[Collection entries]

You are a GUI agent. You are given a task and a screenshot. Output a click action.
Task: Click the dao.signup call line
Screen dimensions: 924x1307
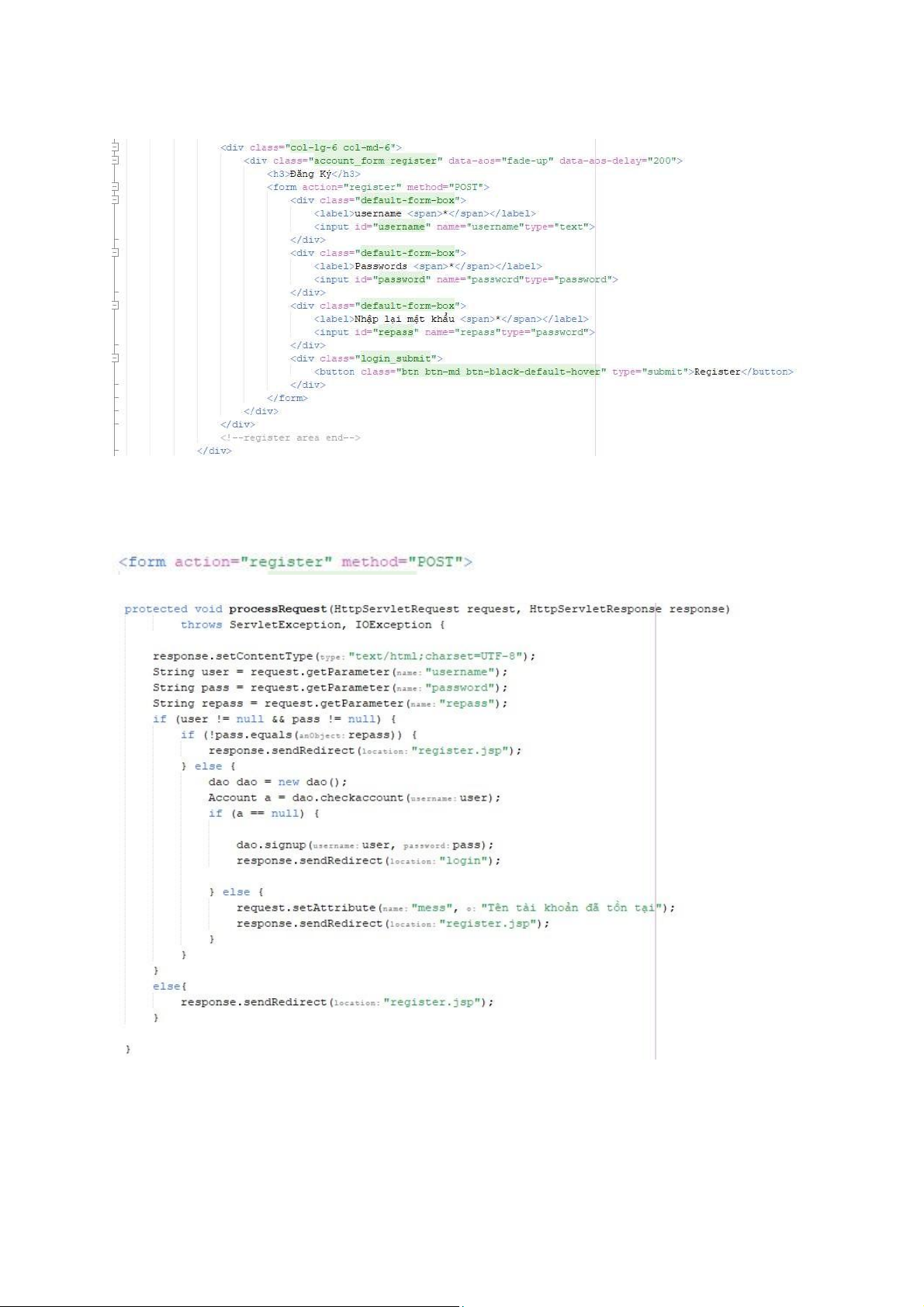(365, 845)
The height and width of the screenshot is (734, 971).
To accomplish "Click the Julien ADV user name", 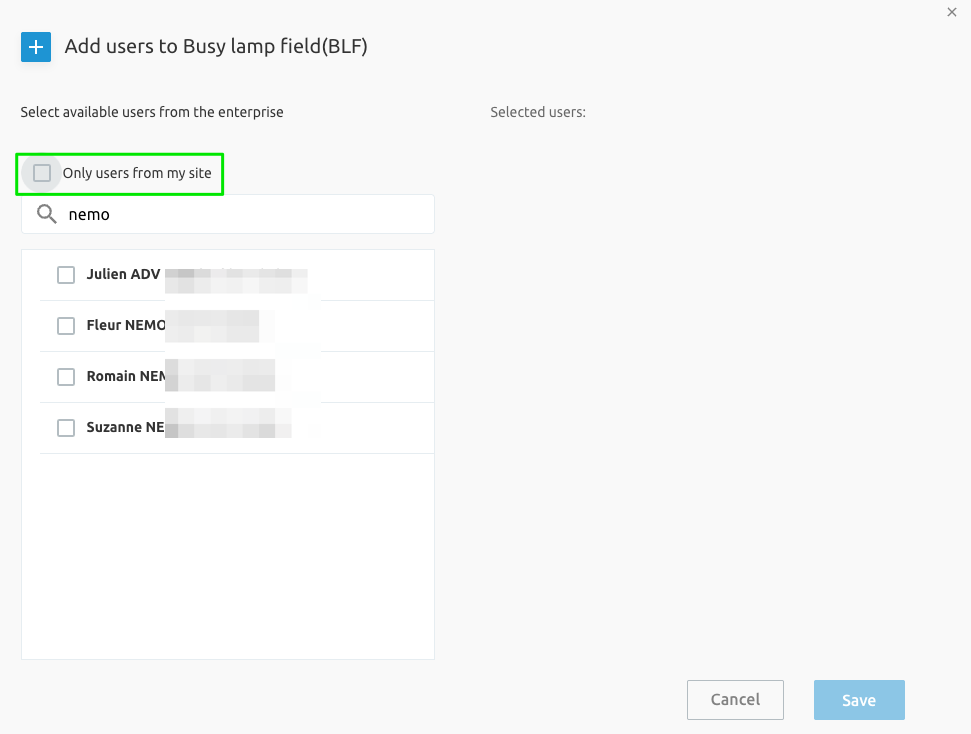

> _Task statement_: Please return every line of the listing above word for word, without the pictures.

> _Written response_:
You are a GUI agent. You are given a task and a screenshot. Output a click action.
Task: Click the dao.signup call line
Screen dimensions: 924x1307
(365, 845)
The height and width of the screenshot is (734, 971).
To accomplish "Click the Julien ADV user name", 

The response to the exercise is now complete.